Uma das muitas cirurgias pelas quais passei tornou minha mão direita totalmente inútil. Então me concentrei no repertório apenas para a mão esquerda —até perder o uso dessa mão também, cerca de 20 anos atrás.

Mas eu não podia desistir. Então, como você vence uma batalha depois de parecer ter perdido a guerra? Encontrei um caminho: voltando minha atenção para a regência, montando minha própria orquestra e incentivando a geração jovem.

É com esse espírito que retorno ao Carnegie Hall, na cidade que foi minha casa por muitos anos. Toquei lá pela primeira vez há 60 anos. E foi no Carnegie que fiz uma das minhas apresentações mais memoráveis: o Primeiro Livro do Cravo Bem Temperado de Bach, num concerto de retorno em 1978, após a primeira das longas interrupções da minha carreira.

Estou compartilhando minha história com a esperança de que possa inspirar outras pessoas que lutam contra distonia e desafios semelhantes. Eu mesmo encontrei inspiração na minha amizade com o falecido Leon Fleisher —na minha opinião o maior pianista americano que já existiu. Sua bravura em lidar com a distonia focal tornou-se lendária.

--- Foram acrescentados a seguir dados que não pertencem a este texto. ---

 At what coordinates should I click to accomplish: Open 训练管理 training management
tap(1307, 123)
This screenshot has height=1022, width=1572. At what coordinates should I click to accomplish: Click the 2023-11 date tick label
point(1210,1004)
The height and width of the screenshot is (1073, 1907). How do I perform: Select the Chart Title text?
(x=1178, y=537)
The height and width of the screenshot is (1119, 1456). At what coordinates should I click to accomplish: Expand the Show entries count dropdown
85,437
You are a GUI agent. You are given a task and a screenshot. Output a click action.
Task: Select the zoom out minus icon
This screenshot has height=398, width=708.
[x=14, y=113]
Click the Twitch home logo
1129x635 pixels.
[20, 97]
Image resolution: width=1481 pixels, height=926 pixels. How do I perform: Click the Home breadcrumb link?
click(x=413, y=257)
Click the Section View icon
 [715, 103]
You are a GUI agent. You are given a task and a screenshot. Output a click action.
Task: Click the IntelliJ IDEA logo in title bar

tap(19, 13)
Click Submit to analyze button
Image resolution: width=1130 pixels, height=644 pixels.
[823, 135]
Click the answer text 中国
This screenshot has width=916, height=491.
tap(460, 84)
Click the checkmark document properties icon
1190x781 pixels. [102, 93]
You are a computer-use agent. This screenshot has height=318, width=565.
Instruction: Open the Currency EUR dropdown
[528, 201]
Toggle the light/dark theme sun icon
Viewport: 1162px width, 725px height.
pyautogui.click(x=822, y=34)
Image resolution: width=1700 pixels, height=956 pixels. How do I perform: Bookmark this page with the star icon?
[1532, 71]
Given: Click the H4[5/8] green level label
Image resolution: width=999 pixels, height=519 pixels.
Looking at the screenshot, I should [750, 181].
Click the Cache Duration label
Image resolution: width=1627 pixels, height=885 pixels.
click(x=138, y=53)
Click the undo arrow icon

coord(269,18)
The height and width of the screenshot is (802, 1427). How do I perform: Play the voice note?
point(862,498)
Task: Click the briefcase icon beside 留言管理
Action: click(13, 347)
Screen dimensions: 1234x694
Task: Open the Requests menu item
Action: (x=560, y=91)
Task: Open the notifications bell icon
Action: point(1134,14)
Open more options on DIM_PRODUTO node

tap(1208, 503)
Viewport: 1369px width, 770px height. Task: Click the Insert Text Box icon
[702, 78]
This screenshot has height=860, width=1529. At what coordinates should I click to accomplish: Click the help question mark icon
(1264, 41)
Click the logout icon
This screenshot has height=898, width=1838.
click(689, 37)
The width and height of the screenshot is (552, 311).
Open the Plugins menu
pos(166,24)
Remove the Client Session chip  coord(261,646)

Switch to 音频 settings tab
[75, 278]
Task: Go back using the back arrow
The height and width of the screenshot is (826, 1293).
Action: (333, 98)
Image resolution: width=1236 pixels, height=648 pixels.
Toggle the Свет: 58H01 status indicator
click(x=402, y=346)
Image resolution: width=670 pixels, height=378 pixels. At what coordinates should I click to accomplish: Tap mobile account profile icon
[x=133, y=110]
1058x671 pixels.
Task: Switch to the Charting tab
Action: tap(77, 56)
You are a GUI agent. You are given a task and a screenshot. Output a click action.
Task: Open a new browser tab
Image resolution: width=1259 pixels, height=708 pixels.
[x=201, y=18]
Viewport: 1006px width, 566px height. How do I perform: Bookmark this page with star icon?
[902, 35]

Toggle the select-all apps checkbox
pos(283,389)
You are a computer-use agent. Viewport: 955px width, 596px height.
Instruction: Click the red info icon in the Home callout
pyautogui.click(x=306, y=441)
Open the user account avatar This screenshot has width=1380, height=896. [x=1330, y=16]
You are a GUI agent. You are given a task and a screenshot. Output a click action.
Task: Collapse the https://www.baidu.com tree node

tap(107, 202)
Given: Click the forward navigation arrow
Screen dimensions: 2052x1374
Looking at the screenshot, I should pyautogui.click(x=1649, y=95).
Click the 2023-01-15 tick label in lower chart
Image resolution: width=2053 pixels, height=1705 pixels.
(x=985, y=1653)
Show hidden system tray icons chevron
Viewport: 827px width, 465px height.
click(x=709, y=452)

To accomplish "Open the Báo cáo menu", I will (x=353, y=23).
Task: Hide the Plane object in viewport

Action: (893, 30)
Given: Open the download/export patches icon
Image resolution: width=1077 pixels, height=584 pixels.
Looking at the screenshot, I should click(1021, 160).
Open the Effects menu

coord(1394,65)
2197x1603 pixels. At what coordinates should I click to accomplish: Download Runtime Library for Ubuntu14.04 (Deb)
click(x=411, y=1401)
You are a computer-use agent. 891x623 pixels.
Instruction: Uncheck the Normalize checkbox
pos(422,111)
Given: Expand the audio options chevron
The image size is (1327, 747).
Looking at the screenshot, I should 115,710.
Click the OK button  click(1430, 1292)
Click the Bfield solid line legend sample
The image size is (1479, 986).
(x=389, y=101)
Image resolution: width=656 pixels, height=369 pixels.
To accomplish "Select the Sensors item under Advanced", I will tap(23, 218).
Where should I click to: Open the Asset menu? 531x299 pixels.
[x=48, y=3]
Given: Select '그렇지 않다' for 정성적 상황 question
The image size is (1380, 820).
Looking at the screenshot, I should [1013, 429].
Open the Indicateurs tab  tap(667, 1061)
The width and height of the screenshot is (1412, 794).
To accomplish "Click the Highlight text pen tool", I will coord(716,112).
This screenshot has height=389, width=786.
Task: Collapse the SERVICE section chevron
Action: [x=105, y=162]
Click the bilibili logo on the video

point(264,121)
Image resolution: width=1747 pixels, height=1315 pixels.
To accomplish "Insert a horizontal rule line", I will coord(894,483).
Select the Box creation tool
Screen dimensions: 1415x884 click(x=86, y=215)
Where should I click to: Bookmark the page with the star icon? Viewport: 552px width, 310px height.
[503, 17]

Nós nos conhecemos em 1958. Ao longo dos anos, tentamos ajudar um ao outro trocando ideias sobre técnicas práticas e estratégias de dedilhado para combater o problema.

Os músicos Leon Fleisher e João Carlos Martins estão abraçados e um olha para o outro
Leon Fleisher (à esq.) e João Carlos Martins, em foto de arquivo do maestro - João Carlos Martins/Arquivo Pessoal

Juntamente com seu custo físico, a distonia pode afetar a saúde mental. Artistas em particular são suscetíveis por causa de seu perfeccionismo e da ansiedade que acompanham uma vida dedicada ao desempenho profissional.

O trabalho que está sendo feito internacionalmente por especialistas como Dévora Kestel, diretora de Saúde Mental e Abuso de Substâncias da OMS (Organização Mundial da Saúde), oferece um farol de esperança para melhorar nossa compreensão desse aspecto da distonia focal.

A longo prazo, estou convencido de que médicos e cientistas encontrarão soluções mais duradouras para a distonia focal. Mesmo com 82 anos, continuo jovem em espírito: minha própria carreira e lutas me ensinaram a esperar o inesperado.

Por exemplo, eu nunca poderia ter previsto que Ubiratan Bizarro Costa, um brilhante designer industrial, inventaria um par de luvas biônicas para mim.

Agora posso tocar algumas peças novamente depois de tantos anos graças a essa paliativa —para mim, milagrosa— solução.

Mesmo quando minhas mãos se foram completamente, a música sempre permaneceu no meu coração. E continuarei a mantê-la viva enquanto puder.